Mercurocrum

 

Le Professeur Spinec n’était pas le seul à partager le secret d’Isidore. Notre voyageur du temps s’était aussi confié à son ami d’enfance, le brave Mercurocrum.

 

Un abîme séparait leurs capacités intellectuelles, mais en sport ils étaient de même niveau. Le 21 juin, ils se souhaitaient mutuellement bon anniversaire. Cette coïncidence les faisait beaucoup rire car elle remettait en cause, s’il en était besoin, la pertinence de l’astrologie.

 

Suite à un traumatisme cranien, le vieux copain d’Isidore avait eu des visions très précises d’une vie antérieure. Sous Jules César, affublé du même patronyme, il était un preux légionnaire. Cette révélation ne le surprit qu’à demi. En effet, depuis la lecture de son premier Astérix, il en avait la secrète intuition.

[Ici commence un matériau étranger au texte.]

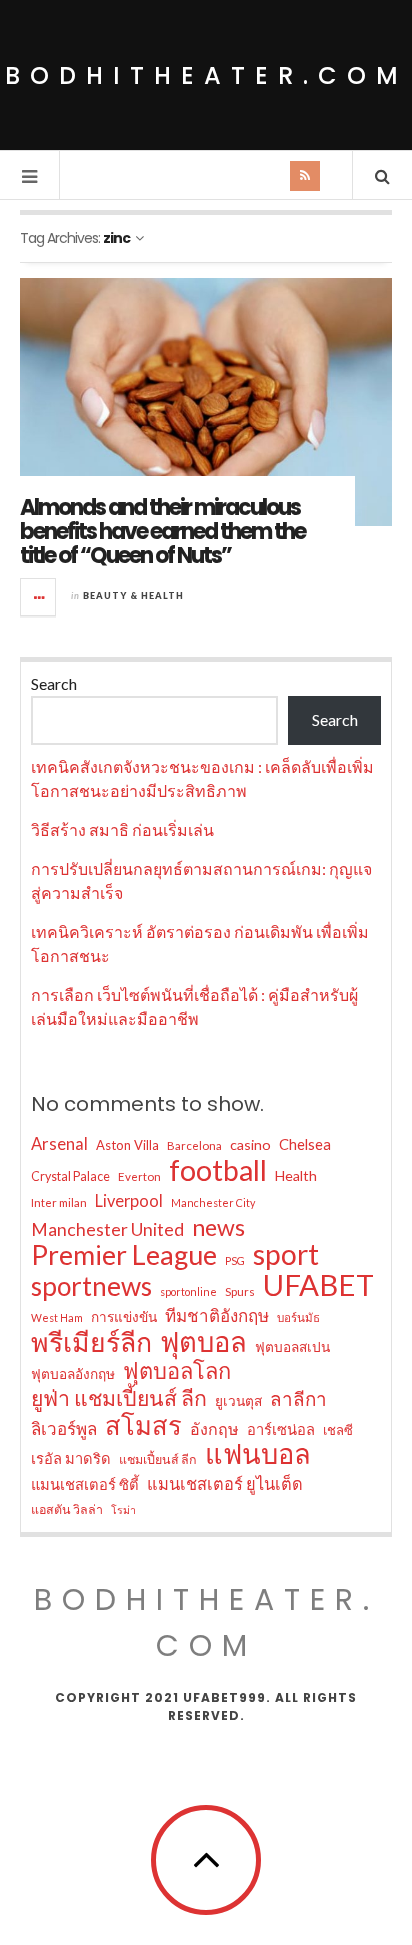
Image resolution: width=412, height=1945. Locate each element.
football (218, 1170)
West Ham (57, 1317)
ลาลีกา (298, 1398)
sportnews (91, 1286)
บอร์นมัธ (298, 1317)
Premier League (124, 1255)
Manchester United (107, 1229)
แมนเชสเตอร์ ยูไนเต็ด (225, 1483)
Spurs (240, 1291)
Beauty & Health (133, 595)
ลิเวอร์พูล (64, 1428)
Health (296, 1175)
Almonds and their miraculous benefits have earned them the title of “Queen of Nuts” (162, 531)
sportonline (188, 1291)
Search (54, 683)
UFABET (318, 1285)
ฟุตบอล (203, 1342)
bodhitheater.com (206, 75)
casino (250, 1144)
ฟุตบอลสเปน (292, 1347)
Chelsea (305, 1144)
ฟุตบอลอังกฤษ (73, 1374)
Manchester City (213, 1202)
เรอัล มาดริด (71, 1458)
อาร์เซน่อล (281, 1429)
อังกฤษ (214, 1428)
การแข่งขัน (124, 1317)
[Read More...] (39, 597)
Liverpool (129, 1200)
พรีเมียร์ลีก (91, 1342)
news (218, 1227)
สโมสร (143, 1425)
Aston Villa (127, 1145)
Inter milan (59, 1202)
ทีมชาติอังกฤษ (217, 1315)
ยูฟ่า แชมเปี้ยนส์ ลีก (119, 1398)
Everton (139, 1176)
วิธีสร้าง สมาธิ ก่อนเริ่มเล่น (122, 829)
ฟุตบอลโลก (177, 1371)
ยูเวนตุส (238, 1401)
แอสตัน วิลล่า (67, 1509)
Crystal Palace (70, 1176)
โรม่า (123, 1509)
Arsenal (59, 1144)
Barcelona (194, 1145)
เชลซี (338, 1430)
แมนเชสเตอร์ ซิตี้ (85, 1484)
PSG (235, 1260)
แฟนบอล (258, 1454)
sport (286, 1254)
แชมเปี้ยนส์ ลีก (158, 1459)
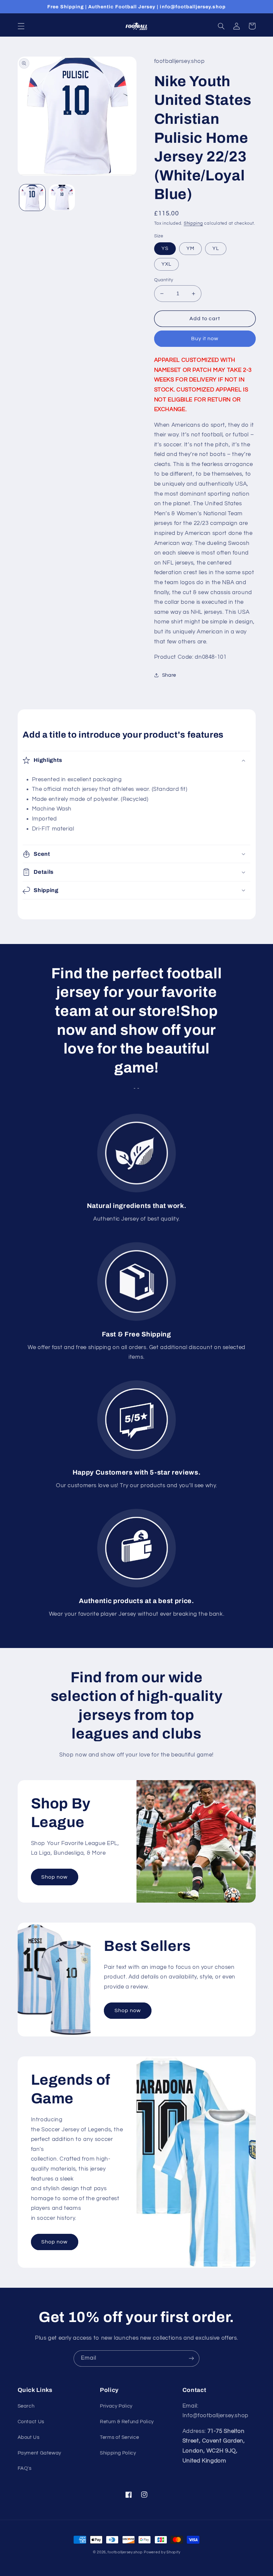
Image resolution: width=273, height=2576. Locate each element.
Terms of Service (119, 2437)
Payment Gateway (39, 2453)
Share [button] (169, 675)
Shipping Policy (118, 2453)
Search (26, 2406)
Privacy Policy (116, 2406)
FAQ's (25, 2468)
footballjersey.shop (125, 2552)
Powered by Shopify (162, 2552)
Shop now (54, 1877)
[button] (21, 26)
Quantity (163, 280)
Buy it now (205, 338)
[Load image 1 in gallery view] (32, 197)
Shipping (193, 223)
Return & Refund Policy (127, 2421)
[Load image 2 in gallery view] (62, 197)
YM (190, 248)
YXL (166, 264)
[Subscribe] (191, 2358)
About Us (29, 2437)
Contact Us (31, 2421)
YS (164, 248)
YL (215, 248)
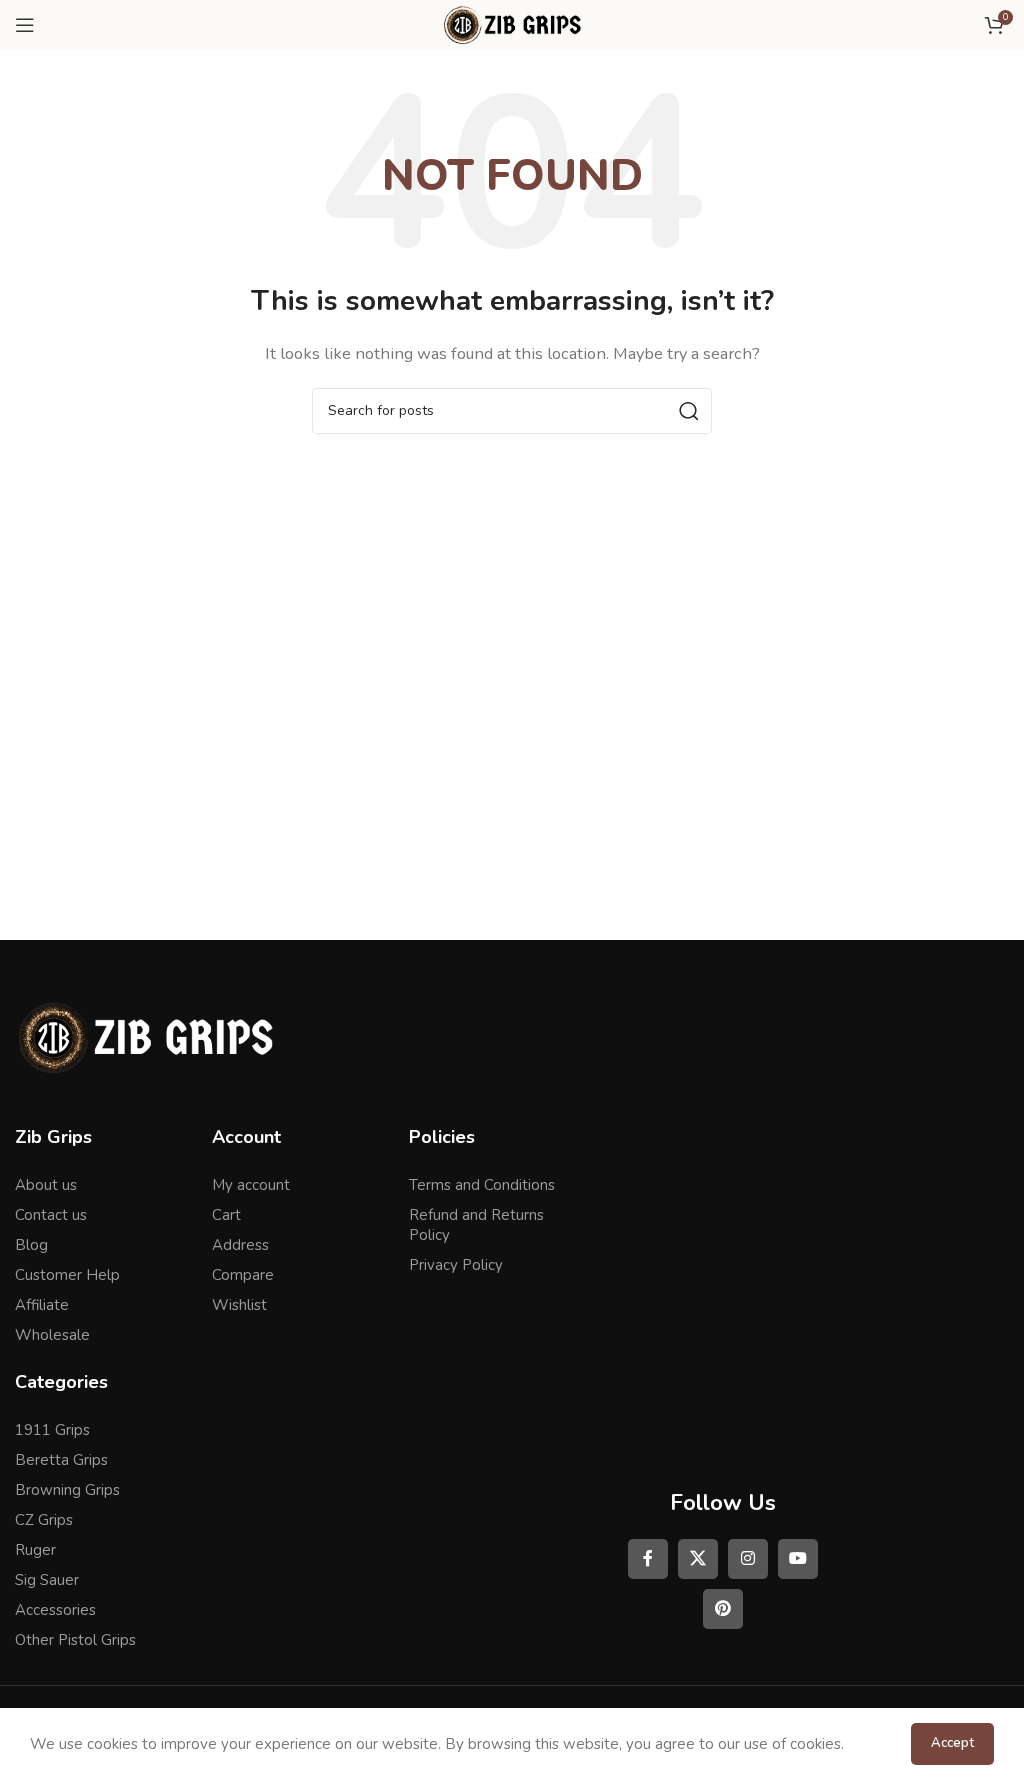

Une thérapeute de ses amies, qui fait autorité dans ce domaine, lui en donna la certitude à l'issue de quelques séances de « rêve éveillé ». Mais, peu désireux de se faire charrier,  il se garda bien d’en parler à quiconque.

 

Deux millénaires auparavant, il s’était laissé séduire par la solde, l’aventure et les perspectives de gloire que lui offraient la carrière militaire. La réalité lui fut un peu moins rose. Sa centurie rejoignit à marche forcée l’Armorique où une poignée d’abrutis n’avait de cesse de perturber la Pax Romana. Leur aptitude exceptionnelle au combat rapproché nourrissait des rumeurs de dopage. Il se disait même qu’un druide à barbe blanche leur mijotait une sorte de potion magique de nature à décupler leurs forces. Il ne faisait pas bon croiser leur chemin lorsque l’on patrouillait dans les forêts armoricaines et le brave commençait à regretter sérieusement la quiétude des bords du Tibre. 

 

 

Hélas, il ne devait plus les revoir. Un matin de printemps, sa route croisa celle d’une espèce de géant qui l’occit d’un coup de menhir, lui offrant ainsi, simultanément, le Grand Voyage et un monument funéraire.